:: Given passage
Indian Fossil Bed Being Ground Into Cement

Paroma Basu in New Delhi, India
for National Geographic News
February 6, 2008

A fossil-rich region of India's war-torn state of Kashmir could be blasted out of existence by mining operations, according to eyewitness accounts by geologists.

Fossil beds in the rocky Guryul Ravine, just south of the city of Srinagar, date back 260 million years to the pre-dinosaur Permian period.

Specimens from the site include primordial corals, small invertebrates, plants, and a group of mammal-like reptiles known as therapsids. (See pictures of the ancient creatures of the Permian.)

But the fossils lie inside rich tracts of limestone—a key ingredient in cement manufacturing.

Local authorities declared the Guryul site a protected area last year and claim that mining activities have ceased.

But there are still quarry owners who supply stone chips to small-scale cement factories in nearby towns, said Ghulam Mohamad Bhat, a sediment geologist at Kashmir's University of Jammu.

Bigger pieces of exploded rock are used in road and housing construction.

Quarry operators earn about 600 rupees (U.S. $15) per truckload of stones, according to a recent report in the Telegraph, a leading daily newspaper of eastern India.

"Underhanded mining has gone on for years and is still going on," Bhat said. "Sadly, the fossil section at Guryul has been entirely put to sale."

Life After Death

Hundreds of millions of years ago, the prehistoric Tethys Ocean flowed where Kashmir's Guryul Ravine now stands.

Guryul's fossils, which were first discovered by a British scientist in 1886, represent a variety of ancient marine life.
::::
:: Dataset entries
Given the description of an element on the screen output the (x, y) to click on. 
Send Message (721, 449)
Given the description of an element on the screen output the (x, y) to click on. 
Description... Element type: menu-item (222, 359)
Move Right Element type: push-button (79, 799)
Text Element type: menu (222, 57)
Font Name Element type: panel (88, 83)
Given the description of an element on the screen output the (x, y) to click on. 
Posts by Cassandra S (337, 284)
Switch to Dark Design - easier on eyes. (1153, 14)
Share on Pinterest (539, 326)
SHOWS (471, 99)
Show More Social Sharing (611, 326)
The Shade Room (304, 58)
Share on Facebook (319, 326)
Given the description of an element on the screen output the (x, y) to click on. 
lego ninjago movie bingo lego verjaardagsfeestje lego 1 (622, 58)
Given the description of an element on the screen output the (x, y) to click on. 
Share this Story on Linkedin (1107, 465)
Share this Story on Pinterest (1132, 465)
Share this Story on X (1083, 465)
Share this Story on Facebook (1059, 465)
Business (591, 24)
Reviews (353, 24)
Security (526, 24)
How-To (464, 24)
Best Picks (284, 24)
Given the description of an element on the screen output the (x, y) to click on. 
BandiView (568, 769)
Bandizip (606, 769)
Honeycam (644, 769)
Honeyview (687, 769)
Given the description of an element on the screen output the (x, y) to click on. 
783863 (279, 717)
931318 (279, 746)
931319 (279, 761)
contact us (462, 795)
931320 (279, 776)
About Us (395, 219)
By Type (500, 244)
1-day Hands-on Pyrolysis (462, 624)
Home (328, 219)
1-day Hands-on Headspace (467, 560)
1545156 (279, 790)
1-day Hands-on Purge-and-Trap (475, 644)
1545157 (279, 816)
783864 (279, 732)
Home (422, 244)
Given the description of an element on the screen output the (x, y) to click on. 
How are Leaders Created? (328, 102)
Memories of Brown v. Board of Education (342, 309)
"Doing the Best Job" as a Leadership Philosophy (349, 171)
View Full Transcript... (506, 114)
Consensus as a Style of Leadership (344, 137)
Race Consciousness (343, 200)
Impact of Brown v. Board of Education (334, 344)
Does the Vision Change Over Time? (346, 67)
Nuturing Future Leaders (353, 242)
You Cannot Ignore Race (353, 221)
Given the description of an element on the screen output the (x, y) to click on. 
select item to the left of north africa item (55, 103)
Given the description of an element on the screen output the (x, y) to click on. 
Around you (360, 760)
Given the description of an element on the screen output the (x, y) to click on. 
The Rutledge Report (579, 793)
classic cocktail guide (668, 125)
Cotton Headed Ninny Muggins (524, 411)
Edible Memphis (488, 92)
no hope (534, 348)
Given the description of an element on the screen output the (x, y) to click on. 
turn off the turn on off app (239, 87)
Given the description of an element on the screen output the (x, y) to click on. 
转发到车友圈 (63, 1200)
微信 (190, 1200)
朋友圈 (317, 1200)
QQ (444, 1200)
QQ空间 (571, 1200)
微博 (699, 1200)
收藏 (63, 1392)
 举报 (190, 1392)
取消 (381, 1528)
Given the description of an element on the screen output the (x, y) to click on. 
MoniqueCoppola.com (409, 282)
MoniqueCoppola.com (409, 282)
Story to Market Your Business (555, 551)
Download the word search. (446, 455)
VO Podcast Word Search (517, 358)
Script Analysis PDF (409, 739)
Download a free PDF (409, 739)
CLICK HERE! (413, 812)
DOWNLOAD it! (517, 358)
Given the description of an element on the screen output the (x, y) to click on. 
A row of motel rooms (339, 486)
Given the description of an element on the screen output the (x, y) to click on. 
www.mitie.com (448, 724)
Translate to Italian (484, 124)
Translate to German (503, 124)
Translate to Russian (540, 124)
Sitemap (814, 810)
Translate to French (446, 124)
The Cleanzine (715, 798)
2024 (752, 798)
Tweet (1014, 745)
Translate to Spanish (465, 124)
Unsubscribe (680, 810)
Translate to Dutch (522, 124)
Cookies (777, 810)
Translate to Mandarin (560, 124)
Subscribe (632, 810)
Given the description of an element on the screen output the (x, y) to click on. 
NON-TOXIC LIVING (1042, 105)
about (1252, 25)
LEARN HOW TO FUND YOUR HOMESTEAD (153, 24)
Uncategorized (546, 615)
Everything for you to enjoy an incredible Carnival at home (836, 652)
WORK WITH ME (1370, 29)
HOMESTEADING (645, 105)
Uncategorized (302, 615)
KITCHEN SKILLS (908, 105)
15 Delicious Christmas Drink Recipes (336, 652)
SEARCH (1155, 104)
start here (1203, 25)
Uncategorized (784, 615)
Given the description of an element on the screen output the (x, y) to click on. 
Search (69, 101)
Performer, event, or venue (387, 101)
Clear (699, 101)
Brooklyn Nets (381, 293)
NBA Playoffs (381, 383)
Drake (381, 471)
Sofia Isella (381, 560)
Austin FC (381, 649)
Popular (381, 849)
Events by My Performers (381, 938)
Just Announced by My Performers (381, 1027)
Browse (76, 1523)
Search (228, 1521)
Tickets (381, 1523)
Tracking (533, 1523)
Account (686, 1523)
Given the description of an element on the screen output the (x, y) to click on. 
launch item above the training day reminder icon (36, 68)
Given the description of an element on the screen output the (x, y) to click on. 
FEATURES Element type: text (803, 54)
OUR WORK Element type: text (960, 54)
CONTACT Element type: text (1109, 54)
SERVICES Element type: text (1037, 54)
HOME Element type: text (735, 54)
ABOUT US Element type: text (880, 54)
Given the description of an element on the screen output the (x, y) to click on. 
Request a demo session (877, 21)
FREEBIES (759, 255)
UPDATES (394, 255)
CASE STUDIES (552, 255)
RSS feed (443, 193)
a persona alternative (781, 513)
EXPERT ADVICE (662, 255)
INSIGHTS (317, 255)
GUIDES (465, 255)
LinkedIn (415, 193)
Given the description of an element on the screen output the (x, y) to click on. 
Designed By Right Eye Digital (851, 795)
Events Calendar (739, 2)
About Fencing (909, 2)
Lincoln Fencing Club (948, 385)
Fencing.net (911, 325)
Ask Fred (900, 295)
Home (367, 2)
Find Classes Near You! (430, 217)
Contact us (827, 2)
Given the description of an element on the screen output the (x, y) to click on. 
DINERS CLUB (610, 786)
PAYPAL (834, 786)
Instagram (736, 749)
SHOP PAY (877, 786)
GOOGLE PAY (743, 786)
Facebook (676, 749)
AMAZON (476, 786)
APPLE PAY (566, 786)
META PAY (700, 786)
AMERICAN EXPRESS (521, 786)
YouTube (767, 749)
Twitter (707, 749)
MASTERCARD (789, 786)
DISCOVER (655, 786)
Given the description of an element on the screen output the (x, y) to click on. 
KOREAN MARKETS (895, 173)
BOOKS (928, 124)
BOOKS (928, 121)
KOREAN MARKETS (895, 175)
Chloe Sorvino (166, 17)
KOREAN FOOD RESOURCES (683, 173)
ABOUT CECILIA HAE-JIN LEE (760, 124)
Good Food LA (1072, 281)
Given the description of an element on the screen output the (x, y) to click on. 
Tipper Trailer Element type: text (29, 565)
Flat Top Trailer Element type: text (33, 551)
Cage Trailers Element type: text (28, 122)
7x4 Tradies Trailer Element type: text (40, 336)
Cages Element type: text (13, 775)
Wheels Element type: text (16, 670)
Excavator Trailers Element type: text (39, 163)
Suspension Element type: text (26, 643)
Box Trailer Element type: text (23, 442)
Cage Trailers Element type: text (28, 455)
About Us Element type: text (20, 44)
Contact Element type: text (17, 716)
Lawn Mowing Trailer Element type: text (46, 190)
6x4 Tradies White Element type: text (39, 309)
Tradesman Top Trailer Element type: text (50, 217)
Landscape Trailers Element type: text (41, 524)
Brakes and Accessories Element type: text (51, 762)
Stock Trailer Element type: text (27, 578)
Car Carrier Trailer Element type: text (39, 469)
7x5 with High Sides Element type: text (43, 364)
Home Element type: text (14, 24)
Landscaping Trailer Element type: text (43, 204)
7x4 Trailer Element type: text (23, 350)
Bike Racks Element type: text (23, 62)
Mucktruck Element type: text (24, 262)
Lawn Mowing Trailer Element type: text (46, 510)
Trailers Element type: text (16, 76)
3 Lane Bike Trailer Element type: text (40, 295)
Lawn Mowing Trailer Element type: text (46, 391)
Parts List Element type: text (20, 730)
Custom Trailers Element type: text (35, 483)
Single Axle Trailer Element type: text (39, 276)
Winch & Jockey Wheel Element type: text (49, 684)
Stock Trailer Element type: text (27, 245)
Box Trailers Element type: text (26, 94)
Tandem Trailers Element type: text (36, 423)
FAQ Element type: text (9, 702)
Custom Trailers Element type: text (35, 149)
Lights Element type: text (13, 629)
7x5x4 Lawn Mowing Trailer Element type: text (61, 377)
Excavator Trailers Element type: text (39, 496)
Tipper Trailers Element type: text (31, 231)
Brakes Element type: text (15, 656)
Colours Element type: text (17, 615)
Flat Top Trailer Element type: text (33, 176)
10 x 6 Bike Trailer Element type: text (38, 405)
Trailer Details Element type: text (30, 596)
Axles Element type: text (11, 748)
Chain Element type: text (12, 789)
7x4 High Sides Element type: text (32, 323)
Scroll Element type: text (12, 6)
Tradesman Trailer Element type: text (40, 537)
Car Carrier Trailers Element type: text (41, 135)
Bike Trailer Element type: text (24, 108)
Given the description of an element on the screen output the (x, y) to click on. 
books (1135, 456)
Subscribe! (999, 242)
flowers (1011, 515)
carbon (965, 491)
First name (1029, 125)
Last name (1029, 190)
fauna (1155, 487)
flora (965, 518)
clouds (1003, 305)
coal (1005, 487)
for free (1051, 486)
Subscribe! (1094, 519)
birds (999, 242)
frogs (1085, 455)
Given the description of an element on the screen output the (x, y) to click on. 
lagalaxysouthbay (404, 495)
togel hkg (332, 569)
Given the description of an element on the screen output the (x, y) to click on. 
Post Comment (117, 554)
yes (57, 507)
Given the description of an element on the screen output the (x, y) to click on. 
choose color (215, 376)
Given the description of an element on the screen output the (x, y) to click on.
::::
### Exercise details
According to the fossil bed article, how much do quarry operators earn per truckload of stones?

### Output of the task
About 600 rupees (U.S. $15).